RECORDS SUPPLIED -

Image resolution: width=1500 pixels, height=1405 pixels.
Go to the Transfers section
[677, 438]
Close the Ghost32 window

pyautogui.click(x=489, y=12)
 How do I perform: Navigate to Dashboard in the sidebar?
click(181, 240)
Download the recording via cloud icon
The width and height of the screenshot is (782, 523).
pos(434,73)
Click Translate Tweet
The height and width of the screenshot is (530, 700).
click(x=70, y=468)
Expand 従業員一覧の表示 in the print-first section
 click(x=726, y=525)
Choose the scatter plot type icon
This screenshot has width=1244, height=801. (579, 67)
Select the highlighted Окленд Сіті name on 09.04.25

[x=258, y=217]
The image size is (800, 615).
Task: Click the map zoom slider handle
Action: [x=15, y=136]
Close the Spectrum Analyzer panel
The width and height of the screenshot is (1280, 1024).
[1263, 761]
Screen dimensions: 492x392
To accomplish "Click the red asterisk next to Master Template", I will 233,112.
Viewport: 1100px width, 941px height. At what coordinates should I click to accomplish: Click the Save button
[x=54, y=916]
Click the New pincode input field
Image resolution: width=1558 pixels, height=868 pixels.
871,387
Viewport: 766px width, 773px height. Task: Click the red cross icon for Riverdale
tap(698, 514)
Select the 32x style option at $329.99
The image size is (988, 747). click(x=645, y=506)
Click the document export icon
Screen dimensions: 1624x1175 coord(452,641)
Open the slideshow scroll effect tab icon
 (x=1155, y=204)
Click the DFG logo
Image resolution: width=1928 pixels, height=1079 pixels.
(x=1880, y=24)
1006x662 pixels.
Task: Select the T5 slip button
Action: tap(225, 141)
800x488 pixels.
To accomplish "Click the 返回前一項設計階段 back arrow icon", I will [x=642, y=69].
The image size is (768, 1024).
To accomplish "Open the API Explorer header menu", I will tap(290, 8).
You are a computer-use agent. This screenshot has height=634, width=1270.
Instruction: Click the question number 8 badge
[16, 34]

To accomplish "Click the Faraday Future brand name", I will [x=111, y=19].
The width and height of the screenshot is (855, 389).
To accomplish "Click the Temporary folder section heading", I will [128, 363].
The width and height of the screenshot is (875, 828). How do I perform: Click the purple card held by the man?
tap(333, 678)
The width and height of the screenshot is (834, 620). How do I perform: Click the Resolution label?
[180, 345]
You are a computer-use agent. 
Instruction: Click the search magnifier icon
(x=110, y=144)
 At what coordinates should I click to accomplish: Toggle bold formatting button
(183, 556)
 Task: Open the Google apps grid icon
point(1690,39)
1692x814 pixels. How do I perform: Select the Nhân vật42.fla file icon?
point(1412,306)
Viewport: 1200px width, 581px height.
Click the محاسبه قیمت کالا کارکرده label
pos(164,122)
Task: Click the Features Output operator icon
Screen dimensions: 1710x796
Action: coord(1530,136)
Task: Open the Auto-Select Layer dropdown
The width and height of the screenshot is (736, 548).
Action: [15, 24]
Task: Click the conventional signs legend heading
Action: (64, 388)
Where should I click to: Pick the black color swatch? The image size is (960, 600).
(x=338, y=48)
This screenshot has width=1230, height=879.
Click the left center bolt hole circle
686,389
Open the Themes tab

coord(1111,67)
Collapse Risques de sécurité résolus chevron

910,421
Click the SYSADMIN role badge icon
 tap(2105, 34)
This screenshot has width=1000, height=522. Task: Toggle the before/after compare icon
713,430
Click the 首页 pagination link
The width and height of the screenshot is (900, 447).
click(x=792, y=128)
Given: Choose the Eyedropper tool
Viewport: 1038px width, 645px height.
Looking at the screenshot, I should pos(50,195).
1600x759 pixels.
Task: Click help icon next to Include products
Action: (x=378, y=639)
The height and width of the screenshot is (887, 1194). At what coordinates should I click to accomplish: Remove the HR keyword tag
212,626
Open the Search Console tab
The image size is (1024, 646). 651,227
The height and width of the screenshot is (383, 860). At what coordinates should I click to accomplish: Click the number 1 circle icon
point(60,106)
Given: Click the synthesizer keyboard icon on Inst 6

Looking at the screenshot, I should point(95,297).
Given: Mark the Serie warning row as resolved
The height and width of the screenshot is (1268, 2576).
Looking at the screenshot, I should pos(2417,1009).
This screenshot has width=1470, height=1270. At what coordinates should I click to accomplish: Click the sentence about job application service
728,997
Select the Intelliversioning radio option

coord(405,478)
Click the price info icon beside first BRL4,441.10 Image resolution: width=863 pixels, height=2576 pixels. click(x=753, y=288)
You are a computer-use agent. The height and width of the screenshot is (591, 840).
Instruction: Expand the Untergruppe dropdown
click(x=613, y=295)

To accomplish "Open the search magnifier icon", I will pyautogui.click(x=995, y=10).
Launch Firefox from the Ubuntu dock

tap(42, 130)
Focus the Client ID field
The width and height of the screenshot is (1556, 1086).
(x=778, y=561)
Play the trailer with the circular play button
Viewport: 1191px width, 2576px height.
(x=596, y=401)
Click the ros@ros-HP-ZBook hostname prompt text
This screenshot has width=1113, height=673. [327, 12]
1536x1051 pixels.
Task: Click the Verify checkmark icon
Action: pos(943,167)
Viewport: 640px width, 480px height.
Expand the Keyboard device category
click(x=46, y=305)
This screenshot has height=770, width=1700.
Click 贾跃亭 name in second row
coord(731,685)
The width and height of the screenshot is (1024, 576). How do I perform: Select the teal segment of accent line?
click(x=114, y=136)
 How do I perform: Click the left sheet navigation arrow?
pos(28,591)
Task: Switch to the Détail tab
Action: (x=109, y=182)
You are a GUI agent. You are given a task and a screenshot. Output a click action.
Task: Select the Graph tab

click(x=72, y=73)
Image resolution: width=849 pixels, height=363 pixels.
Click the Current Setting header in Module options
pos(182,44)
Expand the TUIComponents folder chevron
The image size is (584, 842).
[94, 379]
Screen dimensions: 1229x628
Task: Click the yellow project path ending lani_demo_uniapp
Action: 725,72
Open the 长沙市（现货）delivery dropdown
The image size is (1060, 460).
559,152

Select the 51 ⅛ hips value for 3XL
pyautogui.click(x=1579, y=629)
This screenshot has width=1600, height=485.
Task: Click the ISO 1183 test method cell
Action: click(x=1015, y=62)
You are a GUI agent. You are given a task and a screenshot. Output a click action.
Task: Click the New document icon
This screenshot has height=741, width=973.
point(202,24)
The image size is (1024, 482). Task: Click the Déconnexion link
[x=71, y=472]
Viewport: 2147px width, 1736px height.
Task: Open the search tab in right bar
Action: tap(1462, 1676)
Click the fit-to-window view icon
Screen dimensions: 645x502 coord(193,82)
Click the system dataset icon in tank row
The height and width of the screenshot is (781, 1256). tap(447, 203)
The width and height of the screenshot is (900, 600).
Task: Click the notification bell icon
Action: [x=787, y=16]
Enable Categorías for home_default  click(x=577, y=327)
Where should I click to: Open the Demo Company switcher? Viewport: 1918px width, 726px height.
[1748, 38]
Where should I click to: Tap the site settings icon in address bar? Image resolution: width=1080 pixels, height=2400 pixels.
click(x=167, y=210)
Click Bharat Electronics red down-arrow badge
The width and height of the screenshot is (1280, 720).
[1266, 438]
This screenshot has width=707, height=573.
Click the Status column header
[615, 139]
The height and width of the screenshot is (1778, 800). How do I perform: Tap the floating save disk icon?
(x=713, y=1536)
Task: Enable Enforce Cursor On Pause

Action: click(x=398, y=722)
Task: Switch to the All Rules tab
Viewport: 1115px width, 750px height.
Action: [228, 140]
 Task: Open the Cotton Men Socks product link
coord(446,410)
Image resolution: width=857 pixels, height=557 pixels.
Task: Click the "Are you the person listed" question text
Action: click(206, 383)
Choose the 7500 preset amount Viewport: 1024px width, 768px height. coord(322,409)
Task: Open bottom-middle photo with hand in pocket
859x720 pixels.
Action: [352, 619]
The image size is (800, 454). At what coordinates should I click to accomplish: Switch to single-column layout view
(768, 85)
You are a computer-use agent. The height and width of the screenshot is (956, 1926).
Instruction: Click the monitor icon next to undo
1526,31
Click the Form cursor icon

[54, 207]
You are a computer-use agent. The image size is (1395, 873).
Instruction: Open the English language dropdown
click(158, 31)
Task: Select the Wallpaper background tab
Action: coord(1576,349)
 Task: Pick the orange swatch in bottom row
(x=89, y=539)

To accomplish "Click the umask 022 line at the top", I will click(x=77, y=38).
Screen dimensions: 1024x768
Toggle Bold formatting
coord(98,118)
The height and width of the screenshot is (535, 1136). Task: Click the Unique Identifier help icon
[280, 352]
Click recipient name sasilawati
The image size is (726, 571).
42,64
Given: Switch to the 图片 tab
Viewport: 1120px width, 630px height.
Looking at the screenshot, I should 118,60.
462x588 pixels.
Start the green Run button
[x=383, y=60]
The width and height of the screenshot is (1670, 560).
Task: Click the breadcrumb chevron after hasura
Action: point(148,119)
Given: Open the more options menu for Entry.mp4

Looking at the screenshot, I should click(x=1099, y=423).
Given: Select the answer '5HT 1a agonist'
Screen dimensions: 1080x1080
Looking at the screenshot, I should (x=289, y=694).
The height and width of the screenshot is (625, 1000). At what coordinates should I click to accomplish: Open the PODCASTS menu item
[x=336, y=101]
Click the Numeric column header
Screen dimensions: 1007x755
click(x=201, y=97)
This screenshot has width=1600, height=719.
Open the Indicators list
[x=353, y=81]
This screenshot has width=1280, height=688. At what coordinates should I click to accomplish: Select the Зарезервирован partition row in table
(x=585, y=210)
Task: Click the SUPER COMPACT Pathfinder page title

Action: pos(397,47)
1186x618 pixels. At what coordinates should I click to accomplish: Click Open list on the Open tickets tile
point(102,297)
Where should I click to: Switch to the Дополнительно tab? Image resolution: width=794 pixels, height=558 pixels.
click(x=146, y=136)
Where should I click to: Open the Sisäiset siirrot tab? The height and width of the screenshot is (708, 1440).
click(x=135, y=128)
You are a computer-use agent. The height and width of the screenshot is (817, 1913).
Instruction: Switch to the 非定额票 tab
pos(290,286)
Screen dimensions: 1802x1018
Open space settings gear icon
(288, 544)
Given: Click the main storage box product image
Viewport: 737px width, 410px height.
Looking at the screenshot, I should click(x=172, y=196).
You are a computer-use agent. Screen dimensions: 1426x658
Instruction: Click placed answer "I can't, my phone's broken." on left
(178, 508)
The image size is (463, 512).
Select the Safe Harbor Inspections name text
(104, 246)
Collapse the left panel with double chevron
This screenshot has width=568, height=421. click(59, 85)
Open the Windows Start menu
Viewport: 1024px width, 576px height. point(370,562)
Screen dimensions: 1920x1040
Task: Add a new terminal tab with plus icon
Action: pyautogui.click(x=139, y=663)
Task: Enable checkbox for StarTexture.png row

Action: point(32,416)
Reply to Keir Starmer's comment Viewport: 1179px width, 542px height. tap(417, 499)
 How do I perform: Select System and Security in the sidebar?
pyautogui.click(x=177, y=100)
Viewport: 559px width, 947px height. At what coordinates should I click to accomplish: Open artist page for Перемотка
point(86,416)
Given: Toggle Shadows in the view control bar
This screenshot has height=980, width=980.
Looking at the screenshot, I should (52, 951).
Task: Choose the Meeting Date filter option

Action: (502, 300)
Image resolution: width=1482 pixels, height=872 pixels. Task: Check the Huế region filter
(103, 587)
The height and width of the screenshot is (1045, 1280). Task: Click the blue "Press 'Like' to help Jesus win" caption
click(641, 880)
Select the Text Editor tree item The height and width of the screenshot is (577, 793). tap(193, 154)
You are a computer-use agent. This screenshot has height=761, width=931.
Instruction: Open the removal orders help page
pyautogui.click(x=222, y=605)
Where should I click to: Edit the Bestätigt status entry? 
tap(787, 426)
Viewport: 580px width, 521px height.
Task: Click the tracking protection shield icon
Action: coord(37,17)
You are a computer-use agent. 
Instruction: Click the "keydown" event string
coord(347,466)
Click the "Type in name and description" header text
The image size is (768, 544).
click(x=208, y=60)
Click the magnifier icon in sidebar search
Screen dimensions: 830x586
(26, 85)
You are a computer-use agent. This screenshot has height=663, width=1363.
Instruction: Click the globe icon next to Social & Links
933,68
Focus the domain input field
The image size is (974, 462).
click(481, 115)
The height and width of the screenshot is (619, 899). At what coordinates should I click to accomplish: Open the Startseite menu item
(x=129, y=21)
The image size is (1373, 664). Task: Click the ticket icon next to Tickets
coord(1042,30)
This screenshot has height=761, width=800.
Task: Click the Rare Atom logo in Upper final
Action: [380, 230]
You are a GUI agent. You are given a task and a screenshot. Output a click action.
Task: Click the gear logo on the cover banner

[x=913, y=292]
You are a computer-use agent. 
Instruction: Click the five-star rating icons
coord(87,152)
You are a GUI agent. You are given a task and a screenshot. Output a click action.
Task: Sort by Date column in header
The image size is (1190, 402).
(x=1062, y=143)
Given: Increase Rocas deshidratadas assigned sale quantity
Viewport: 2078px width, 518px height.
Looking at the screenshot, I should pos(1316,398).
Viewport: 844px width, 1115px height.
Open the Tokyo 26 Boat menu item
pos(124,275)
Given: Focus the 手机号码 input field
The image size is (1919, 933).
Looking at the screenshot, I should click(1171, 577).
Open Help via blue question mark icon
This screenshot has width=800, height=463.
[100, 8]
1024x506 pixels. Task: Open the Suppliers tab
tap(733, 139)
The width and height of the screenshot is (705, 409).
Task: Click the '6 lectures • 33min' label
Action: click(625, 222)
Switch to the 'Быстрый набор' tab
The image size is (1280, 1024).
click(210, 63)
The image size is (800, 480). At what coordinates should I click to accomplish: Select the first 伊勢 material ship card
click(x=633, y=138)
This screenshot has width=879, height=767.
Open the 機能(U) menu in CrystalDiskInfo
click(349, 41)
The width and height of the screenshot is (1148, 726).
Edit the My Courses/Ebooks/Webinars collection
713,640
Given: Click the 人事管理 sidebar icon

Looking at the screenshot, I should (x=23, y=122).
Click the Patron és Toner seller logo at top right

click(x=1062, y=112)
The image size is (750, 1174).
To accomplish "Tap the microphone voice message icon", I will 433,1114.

WHAT IS NEEDED - Nothing but a number should be given: the count of lines above that include the string "folder".

YOUR RESPONSE - 2